Historically, certain organic fertilisers have been used among tea producers in Uji. We have been using natural fertilizer such as fish bone meal or biproducts obtained during vegetable oil extraction. It is very important for us, as a tea producer, to make tea according to the guidelines set by the 有機JAS (Japanese Agricultural Standards for Organic). However, these guidelines do not recognize some of the organic fertilizers we have used so far as approved substances. Therefore, it is a challenge for us to maintain tea production at the level we have in the past, while utilizing organic fertilizers that follow these guidelines. 

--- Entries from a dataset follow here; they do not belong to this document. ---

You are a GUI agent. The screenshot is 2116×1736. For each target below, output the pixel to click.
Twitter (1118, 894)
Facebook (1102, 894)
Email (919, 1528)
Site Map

After several years of testing the new approach, we are convinced that we have found a way to turn our farms into organic ones. There, the tea trees grow healthily and with certain insects such as ladybirds and spiders that remove various pests.


And now, we are finally able to ship our organic tea. Our tea is bringing smiles to our customers.

An approach that incorporates Sustainability is becoming more important to people around the world in the way they lead their lives.We value such an approach and believe that our techniques to maintain and grow tea plants and our production process are sustainable.

For example, when the 'Honzu cultivation' method is used, the rice straw is laid on the ground after it is no longer required as a shade. Then they are eventually broken down by microorganisms into nutrients that are returned to the soil.

Branches and leaves cut off after tea picking also enrich the soil, and by-products such as oil cake and fish manure are used as fertilizers. And because matcha is a tea leaf itself, it does not leave tea leaves after drinking.

Above all, the cultivation method our ancestors developed in the 16th century and have passed on through the generations is a very sustainable way to produce our teas and the process is valued and matched with the requirement of Sustainability.
For many centuries we have lived in this farmland,

With inherited knowledge and techniques, and dedication and passion,

From past to present, and from present to the future,
We will continue to produce the best possible tea for those to whom it brings joy,

And our efforts continue…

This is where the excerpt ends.